Things are moving faster with other EU funds though, usually co-financed by the municipal budget. The local authorities have no fewer than eight EU-funded projects in areas such as energy-efficiency renovations of housing blocks and municipal buildings. The town hall itself was closed when we visited, due to an ongoing renovation. They’ve also applied for Modernisation Fund support to install a 350 kilowatts photovoltaic park near the town’s stadium.[*]

A staff member is also available to help residents access a programme by the national environmental fund to support the installation of solar photovoltaics on rooftops, which is expected to start again shortly after a hiatus, and will include battery storage options. The town also has a waste separation project starting soon with support from the Recovery fund, as well as an urban mobility plan.

The results of this work are already visible: the town is well-maintained and neat. Major gaps exist, but mainly as a result of a lack of financial support programmes by the national government. Energy efficiency renovations are only supported for housing blocks, not individual houses, despite significant needs, and no incentives for heat pumps are available in Romania.

But the town has a new gas distribution system, which will make the transition from fossil fuels even harder. Since 2021, houses can be connected to the gas distribution grid for free – a major step in the wrong direction which will take years to turn around.

Putting more meat on the transition will take time and needs continued EU support

Turceni perfectly illustrates the difficulties faced by local authorities in coal-dependent regions. People are used to massive coal power plants and mines and find it hard to accept that they will not be replaced by equally gargantuan industries. 

Smaller and less intrusive developments have lower environmental impacts and may provide safer jobs, but these come incrementally. People are beginning to feel impatient about the area’s redevelopment and some are moving to larger cities. 

Turceni shows that EU funds are reaching coal-dependent regions and making a visible impact.
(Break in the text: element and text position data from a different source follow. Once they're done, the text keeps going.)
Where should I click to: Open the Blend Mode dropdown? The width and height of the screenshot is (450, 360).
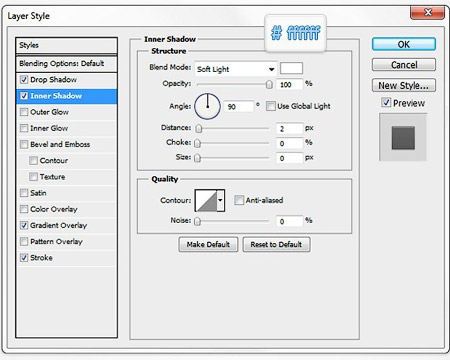tap(236, 69)
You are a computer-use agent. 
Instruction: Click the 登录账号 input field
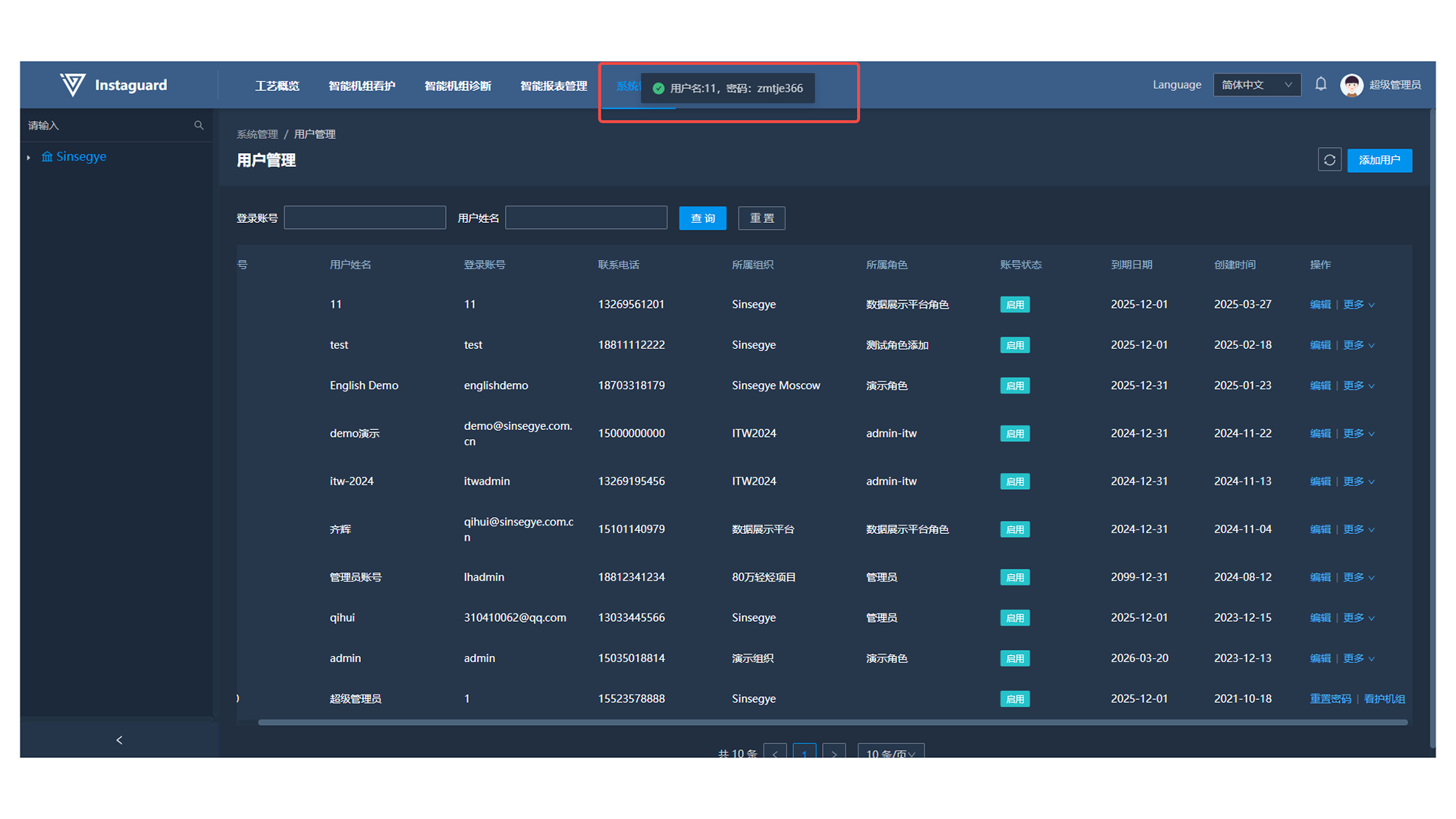(x=365, y=218)
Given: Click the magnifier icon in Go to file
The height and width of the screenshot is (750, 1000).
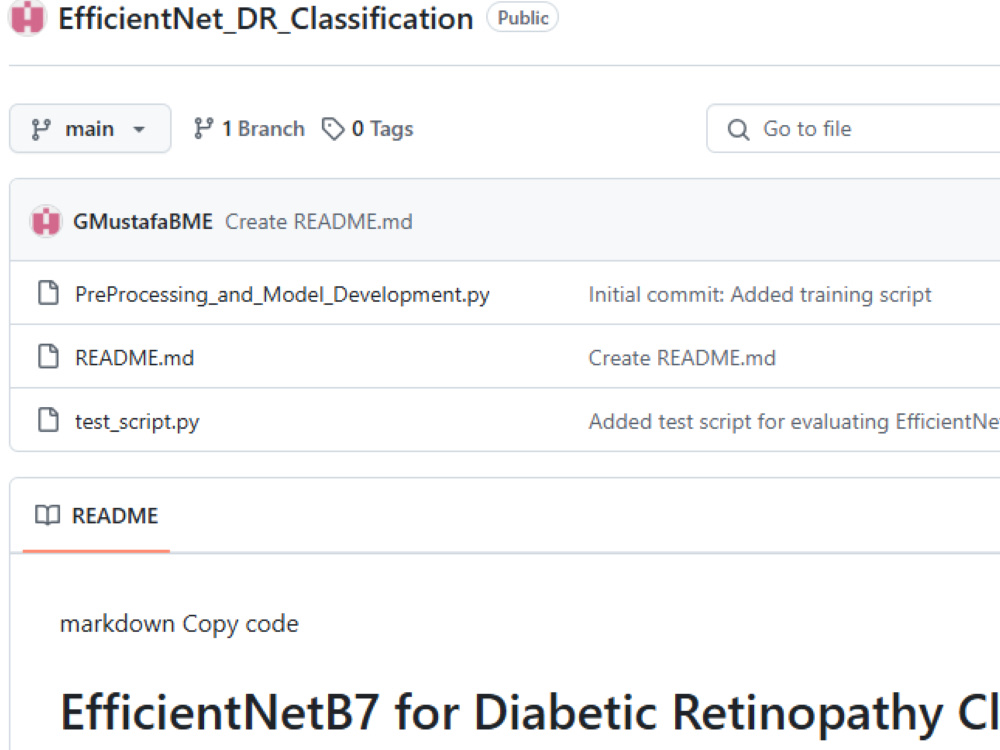Looking at the screenshot, I should click(739, 129).
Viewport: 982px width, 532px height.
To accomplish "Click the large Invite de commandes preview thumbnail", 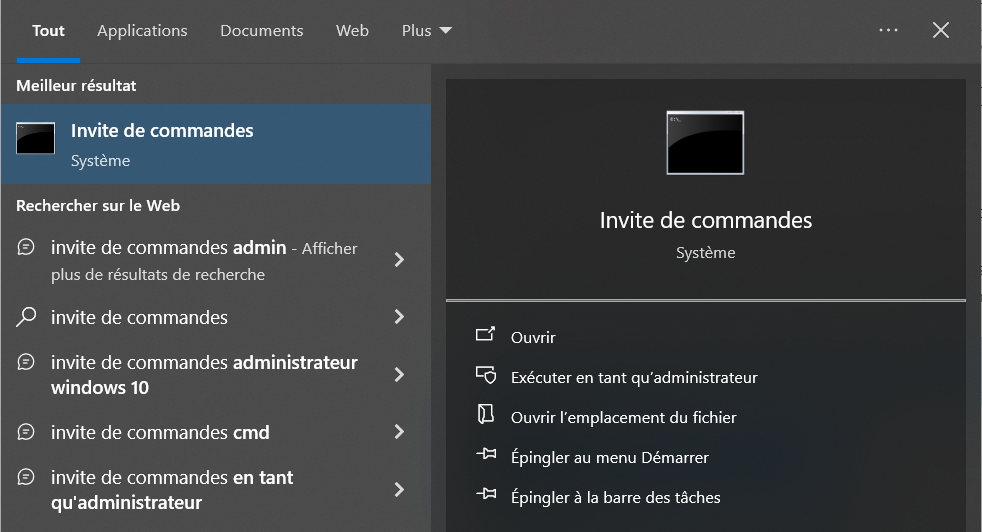I will (x=705, y=143).
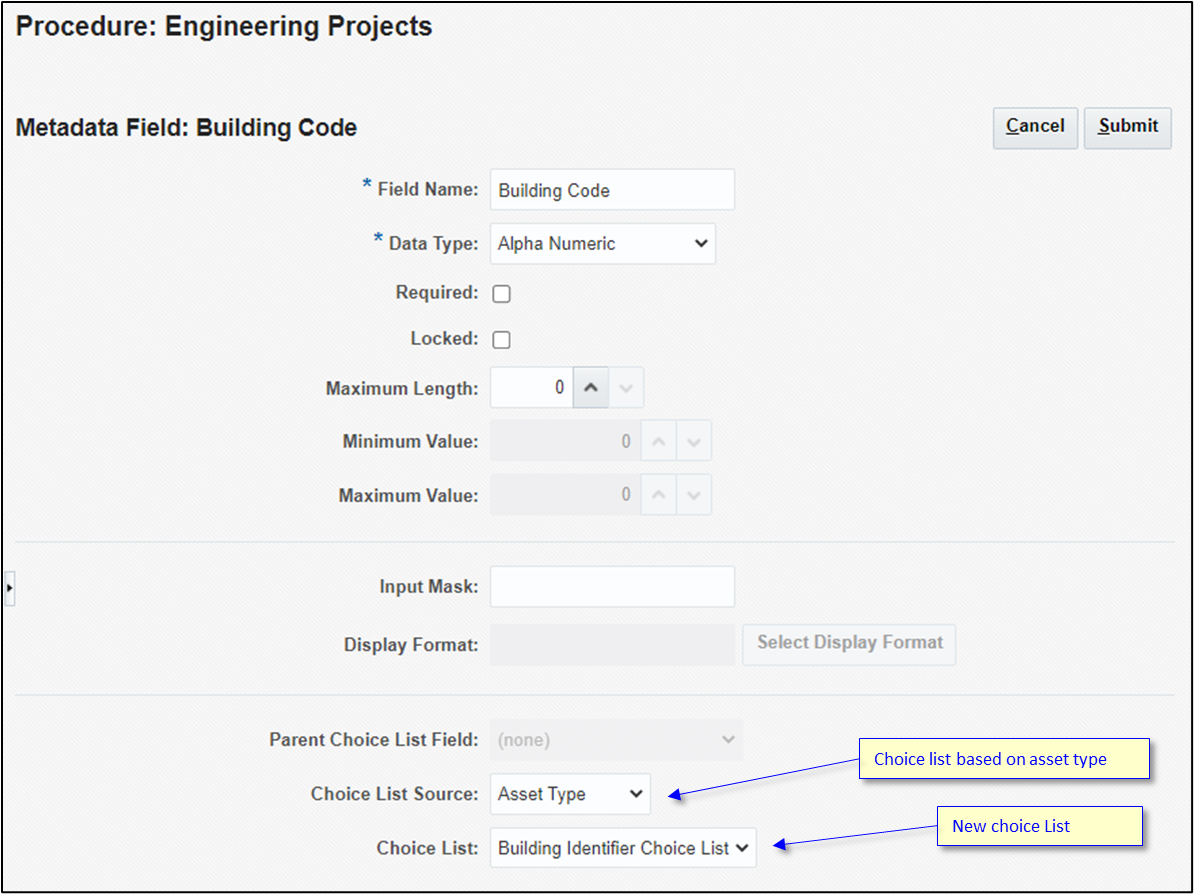This screenshot has height=894, width=1194.
Task: Open the Building Identifier Choice List dropdown
Action: click(622, 847)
But even where the local authorities are proactive, this process takes time and funds supporting energy transition are not enough to ensure wider economic redevelopment. 

A just transition needs constant support over decades: as the EU considers its next budget from 2028 to 2034, it needs to ensure continuous dedicated support for such regions through the Just Transition Fund.


[*] In light of new information, we’ve updated the part of the text concerning Turceni’s application for support for a photovoltaics project via the Modernisation Fund (September 3, 2024).